È troppo italocentrica nell’insegnamento, cosa che oggi non ha molto senso. Basterebbe ricordare che l’Italia stessa si è unificata da tanti regionalismi. Lo stesso potrebbe valere oggi, con i relativi distinguo, ma dando più spazio alle varie regioni del mondo, alla diversità tra culture intesa come ricchezza. Molti docenti vanno in questa direzione, lo ribadisco, seppur a volte compiono errori di ingenuità ‘folcloristica’, ad esempio quando chiedono a un bambino proveniente dall’Africa di descrivere alla classe i cammelli: è evidente che poi l’alunno, soprattutto nella scuola elementare, sarà marchiato da questa associazione.

Come vede la relazione tra studenti italiani e di origine straniera?
Molto più avanzata del mondo in cui vivono. Il punto è che a una certa età gli studenti non italiani odiano sentire differenze tra loro e i coetanei solo per il fatto di avere un’origine diversa. Per questo può capitare di sentire parlare tra loro in italiano, e spesso anche in modo gergale, due persone della stessa nazionalità straniera: vogliono seguire la logica del branco, ovvero sentirsi parte del gruppo e fanno di tutto per essere accettati. Ciò va capito, perché poi una volta arrivati alle superiori i giovani, nel farsi domande su di sé, recuperano anche le proprie tradizioni e, se si sentono ben inseriti, sono una risorsa in più per la società. Oggi hanno un alto grado di maturazione anche nei nostri confronti e possono essere persino d'aiuto nel farci capire come migliorarci: stanno uscendo anche libri in questa direzione, uno molto interessante è Italiani per esempio (ed. Feltrinelli, ndr).

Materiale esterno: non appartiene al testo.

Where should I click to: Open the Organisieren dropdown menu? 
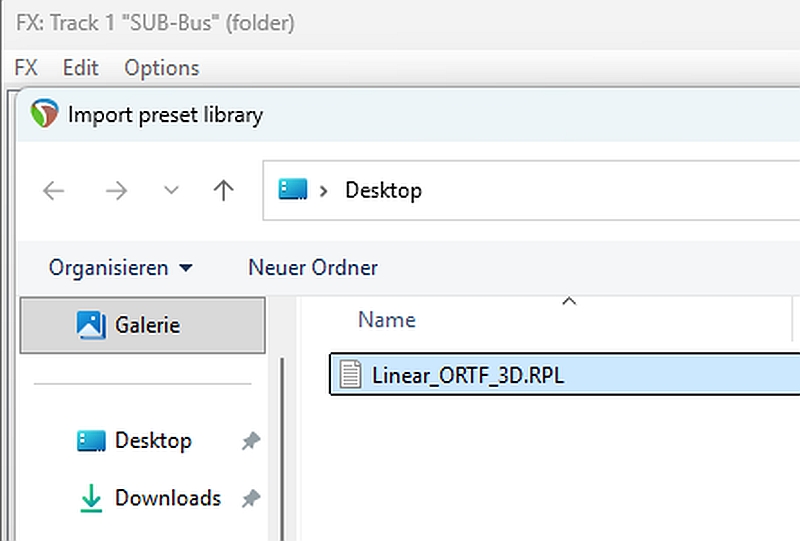(x=120, y=268)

La politica latita nel promulgare la legge sulla cittadinanza, che concederebbe maggiori diritti ai giovani stranieri, in particolare alle seconde generazioni. Cosa servirebbe allora per migliorare la situazione?

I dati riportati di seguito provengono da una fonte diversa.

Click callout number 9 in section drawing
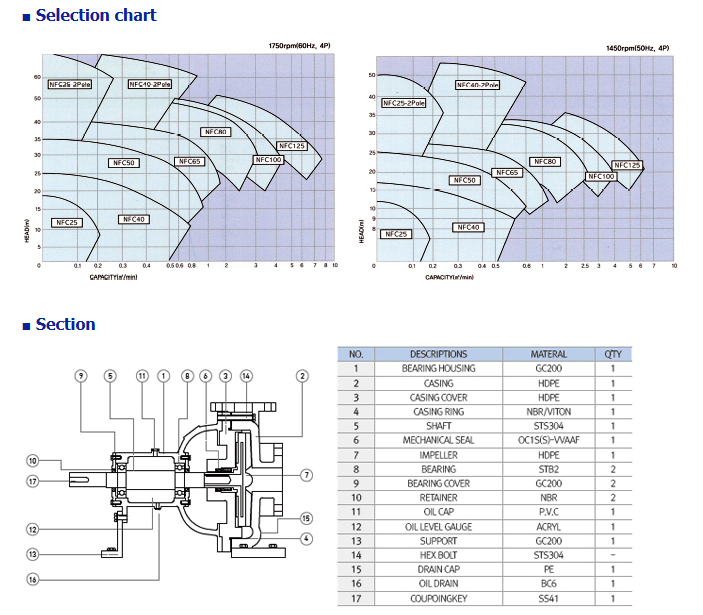 [80, 376]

Il lungo tira e molla sulla concessione della cittadinanza è il segno che i politici non sono assolutamente al passo con i tempi. Legge a parte, basterebbero piccoli segni di attenzioni che però oggi mancano del tutto. Un esempio: perché non facilitare l’ingresso in Italia di chi, fin da piccolo, studia italiano nelle scuole missionarie di tutto il mondo? Ho toccato con mano l’esempio degli alunni egiziani che studiano nelle scuole salesiane: sono pronti e competenti per venire da noi svolgendo mansioni anche ricercate, come ingegneri o professionisti di vario tipo. Invece loro, per ottenere anche un semplice visto, devono fare la trafila canonica che il più delle volte non ha esito positivo. Perché non promuovere borse di studio in tal senso? Così come altre borse per studiare in Italia materie umanistiche, oggi poco seguite dagli studenti non italiani perché spesso più desiderosi di specializzarsi in ambito tecnico-scientifico, magari per realizzare il sogno interrotto del padre. Dico questo perché così questi giovani potrebbero crescere meno sguarniti dal punto di vista culturale rispetto ai loro coetanei, e nello stesso tempo valorizzare la loro cultura d’origine.